The president of Michigan’s largest union is instructing officials to prepare to sue its own members, according to a leaked memo issued after the state adopted right-to-work laws in December.
Steven Cook, president of the Michigan Education Association, circulated an email to local unions officials and staff instructing them to monitor revenue streams in light of the right-to-work laws, which are set to go into effect on March 27, 2013. The law allows workers to opt out of union membership unless they have an existing contract with their employer.
“We will use any legal means at our disposal to collect the dues owed under signed membership forms from any members who withhold dues prior to terminating their membership in August,” Cook wrote.
The tone of the message shocked labor reform activists.
“The level to which the MEA appears to be willing to go after its own members—the same ones whose interest they claim to represent—is amazing,” said Mike Van Beek, director of education policy at the Mackinac Center. “When it comes to their revenue, we know where their priorities stand.”
The email is on legally sound footing, however. Nor would it be the first time the MEA has pursued legal action against teachers. The union’s Grand Rapids chapter sued a teacher who refused to pay dues in 2008 because the labor group refused to make concessions during the financial crisis.
"This was something I needed to do based on principle, in hopes of things happening differently in the future," special education teacher Marjorie Hayward told MLive.com in 2011. "My biggest concern at the time was their insistence of wanting more money and benefits when everyone else in the state was having to make do with less because of the economy."
Hayward and the other protesting members were forced to pay $100 per month in back dues.
The MEA did not return requests for comment.

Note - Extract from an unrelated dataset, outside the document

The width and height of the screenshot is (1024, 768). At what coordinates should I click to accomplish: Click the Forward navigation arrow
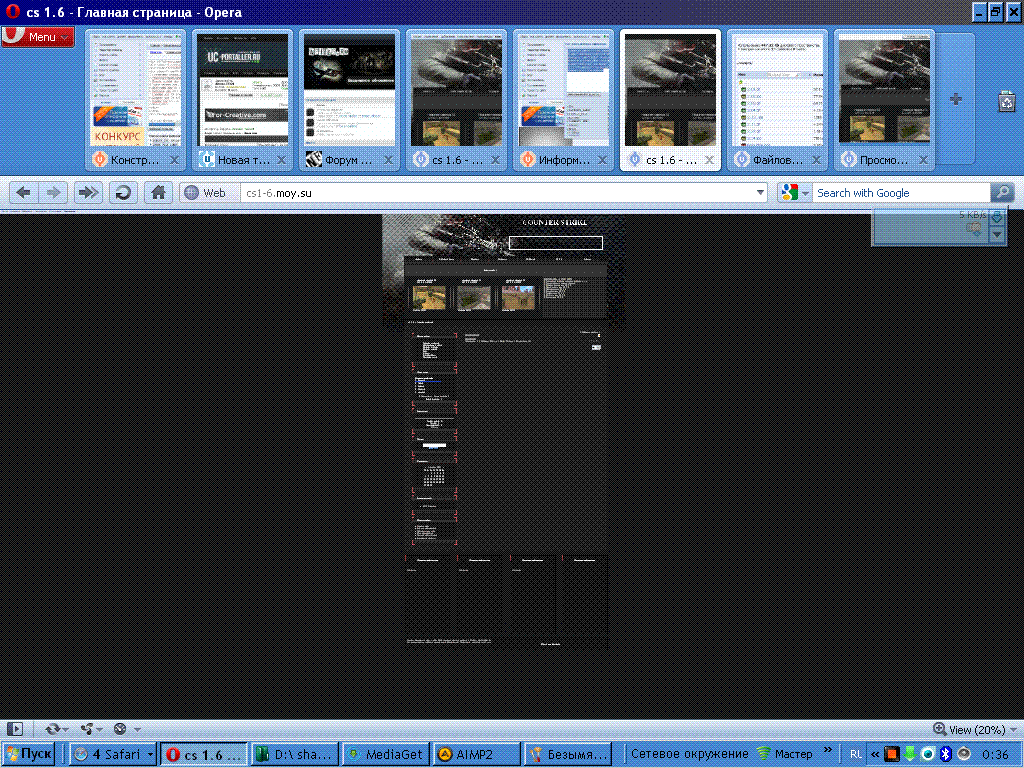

Multiple unions are filing lawsuits against the state to block the implementation of the law. However, Cook did not appear confident those lawsuits would succeed.

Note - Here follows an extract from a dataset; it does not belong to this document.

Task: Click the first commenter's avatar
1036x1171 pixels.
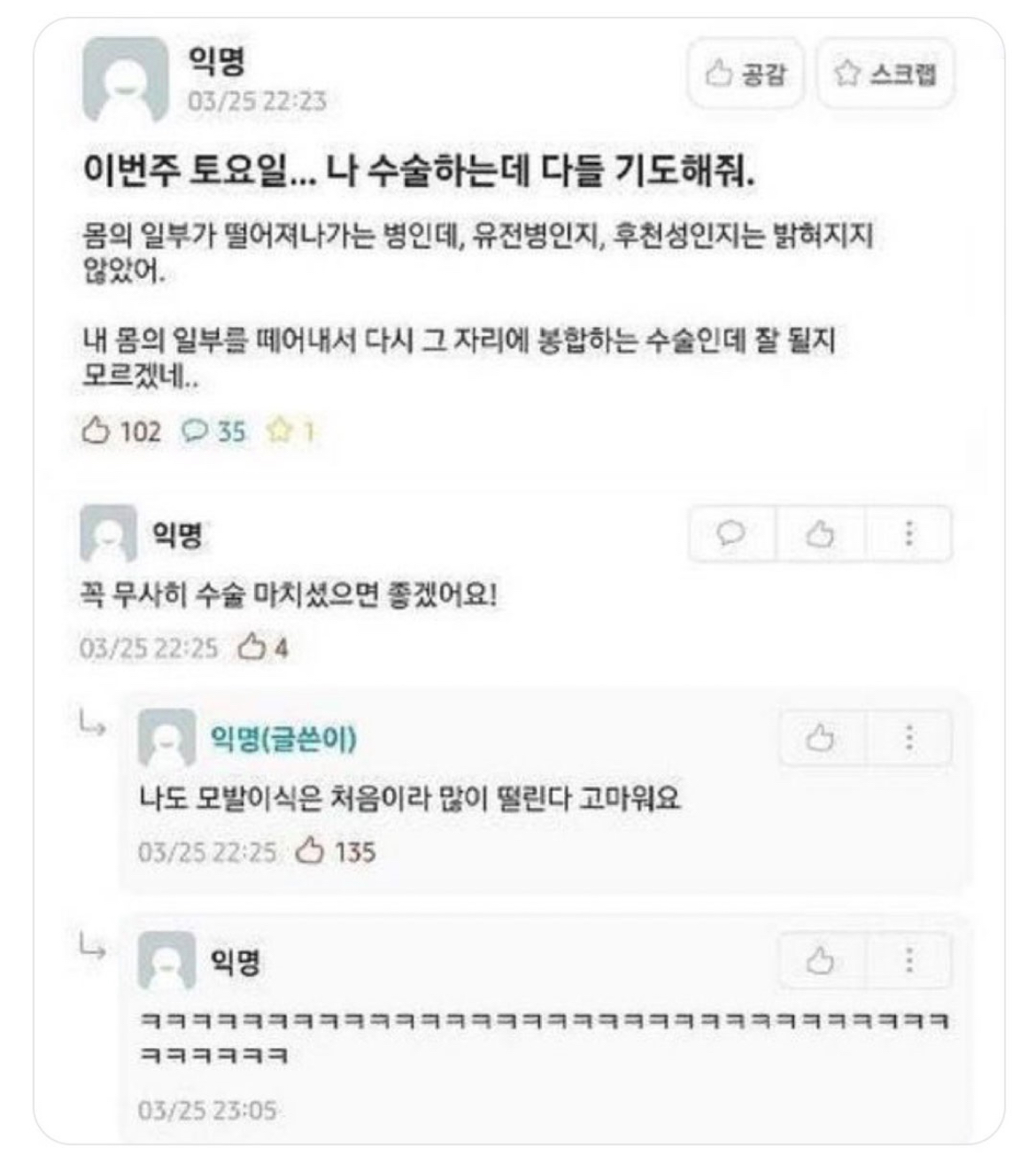Action: click(109, 533)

“The long and the short of it is, the litigation angle should not be relied on to overturn the act,” the leaked memo states.
Glenn Taubman, an attorney with the National Right-to-Work Legal Defense Foundation, said Cook’s fears are well-founded, pointing to Indiana’s recent courtroom victory over unions attempting to block its right-to-work law.
“He recognizes that the courts are not going to strike down right-to-work; it’s been upheld for too long,” he said. “That doesn’t mean they won't try; they have a lot at stake and plenty of forced dues money, but they have to know that their odds are slim.”
Cook urged the union leaders to put new long-term contracts in place before the March 27 deadline to prevent employees from leaving the union. The union is also attempting to limit the ability of existing employees to leave the union by requiring that members resign “in August—and only in August.”
Wisconsin’s two largest teachers unions were devastated after Republican Gov. Scott Walker allowed educators to opt out of unions. They are now on the brink of merging to counter their reduced membership.
The leaked memo gives a “rare glimpse” into union strategy and its mindset in the wake of successful labor reforms in Michigan as well as Wisconsin and Indiana, Taubman said.
“They’re finally sensing that they lost politically, they lost legally, and that there’s no support for compulsory unionism among the public, legislature, or courts,” he said.